*Information provided*
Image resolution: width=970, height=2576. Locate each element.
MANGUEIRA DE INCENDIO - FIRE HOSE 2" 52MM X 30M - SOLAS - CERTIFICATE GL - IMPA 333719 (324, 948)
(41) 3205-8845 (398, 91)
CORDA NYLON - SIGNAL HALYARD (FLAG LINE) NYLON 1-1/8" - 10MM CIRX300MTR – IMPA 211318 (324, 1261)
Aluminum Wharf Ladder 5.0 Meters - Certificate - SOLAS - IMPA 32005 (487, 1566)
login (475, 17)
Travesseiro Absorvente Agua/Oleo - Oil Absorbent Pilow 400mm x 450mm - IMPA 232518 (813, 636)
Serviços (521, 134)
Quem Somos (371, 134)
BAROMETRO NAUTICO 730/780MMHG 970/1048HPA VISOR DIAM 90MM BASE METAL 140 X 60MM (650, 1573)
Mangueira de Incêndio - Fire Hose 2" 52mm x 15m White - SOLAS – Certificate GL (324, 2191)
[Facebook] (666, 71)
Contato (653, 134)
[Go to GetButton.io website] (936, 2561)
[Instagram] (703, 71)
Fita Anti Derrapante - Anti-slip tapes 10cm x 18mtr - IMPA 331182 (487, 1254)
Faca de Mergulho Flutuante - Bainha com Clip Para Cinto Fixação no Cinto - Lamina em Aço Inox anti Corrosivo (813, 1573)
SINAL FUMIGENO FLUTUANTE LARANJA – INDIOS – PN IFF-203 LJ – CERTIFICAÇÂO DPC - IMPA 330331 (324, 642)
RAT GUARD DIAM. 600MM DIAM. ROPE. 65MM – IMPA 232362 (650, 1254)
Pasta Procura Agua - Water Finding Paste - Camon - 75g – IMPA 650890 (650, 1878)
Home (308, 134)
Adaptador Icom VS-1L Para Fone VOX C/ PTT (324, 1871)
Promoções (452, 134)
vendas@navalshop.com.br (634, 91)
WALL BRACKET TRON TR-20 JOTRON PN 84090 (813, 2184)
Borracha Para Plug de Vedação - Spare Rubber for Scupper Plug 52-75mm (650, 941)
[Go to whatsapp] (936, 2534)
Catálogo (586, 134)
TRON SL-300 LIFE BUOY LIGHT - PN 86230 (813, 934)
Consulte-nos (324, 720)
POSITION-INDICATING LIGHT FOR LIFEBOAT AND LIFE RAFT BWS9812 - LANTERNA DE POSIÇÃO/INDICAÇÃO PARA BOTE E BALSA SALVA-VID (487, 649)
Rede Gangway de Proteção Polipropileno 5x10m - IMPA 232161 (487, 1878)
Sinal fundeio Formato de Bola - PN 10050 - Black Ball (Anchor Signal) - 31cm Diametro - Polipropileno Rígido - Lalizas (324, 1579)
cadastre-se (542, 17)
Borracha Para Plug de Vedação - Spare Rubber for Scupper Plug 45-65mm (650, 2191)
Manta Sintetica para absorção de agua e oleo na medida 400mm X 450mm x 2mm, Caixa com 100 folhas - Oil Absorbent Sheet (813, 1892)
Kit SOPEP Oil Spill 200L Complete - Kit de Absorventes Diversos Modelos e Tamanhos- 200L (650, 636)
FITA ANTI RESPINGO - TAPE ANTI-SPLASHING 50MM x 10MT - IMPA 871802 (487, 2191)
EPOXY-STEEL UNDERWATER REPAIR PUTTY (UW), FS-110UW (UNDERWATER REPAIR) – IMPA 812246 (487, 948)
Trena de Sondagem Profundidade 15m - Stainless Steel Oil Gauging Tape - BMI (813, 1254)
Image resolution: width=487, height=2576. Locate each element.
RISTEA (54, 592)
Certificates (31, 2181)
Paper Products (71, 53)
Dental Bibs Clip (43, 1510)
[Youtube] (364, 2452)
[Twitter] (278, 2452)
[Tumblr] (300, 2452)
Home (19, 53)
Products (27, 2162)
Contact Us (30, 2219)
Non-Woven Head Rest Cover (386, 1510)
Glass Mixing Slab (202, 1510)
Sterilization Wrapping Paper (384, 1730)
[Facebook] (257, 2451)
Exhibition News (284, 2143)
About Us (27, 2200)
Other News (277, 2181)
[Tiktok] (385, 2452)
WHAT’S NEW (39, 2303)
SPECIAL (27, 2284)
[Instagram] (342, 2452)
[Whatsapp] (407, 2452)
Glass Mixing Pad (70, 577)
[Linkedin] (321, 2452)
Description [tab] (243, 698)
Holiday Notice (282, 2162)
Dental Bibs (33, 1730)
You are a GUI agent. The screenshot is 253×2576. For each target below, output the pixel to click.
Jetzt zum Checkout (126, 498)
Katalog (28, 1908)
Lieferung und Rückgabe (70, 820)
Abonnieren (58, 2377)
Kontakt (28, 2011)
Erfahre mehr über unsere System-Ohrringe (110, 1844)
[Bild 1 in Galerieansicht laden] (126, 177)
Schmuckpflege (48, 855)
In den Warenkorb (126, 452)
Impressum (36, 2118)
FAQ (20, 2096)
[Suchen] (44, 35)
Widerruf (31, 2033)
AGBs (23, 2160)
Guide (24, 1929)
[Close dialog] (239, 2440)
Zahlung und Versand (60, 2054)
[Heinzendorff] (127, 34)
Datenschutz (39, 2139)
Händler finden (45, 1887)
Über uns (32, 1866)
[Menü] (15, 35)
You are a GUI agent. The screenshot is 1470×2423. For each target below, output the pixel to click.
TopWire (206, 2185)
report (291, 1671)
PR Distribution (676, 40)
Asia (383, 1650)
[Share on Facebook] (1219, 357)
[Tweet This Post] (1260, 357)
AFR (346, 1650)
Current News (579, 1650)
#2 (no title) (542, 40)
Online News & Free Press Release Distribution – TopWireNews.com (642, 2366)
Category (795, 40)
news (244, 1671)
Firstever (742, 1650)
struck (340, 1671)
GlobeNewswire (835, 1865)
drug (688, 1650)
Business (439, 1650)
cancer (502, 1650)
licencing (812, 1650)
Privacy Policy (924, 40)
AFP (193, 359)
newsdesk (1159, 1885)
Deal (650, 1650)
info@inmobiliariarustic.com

*Task details*
Scan the records above for the word "Vedação" and return every line where it occurs.

*Solution for this exercise*
Borracha Para Plug de Vedação - Spare Rubber for Scupper Plug 52-75mm (650, 941)
Borracha Para Plug de Vedação - Spare Rubber for Scupper Plug 45-65mm (650, 2191)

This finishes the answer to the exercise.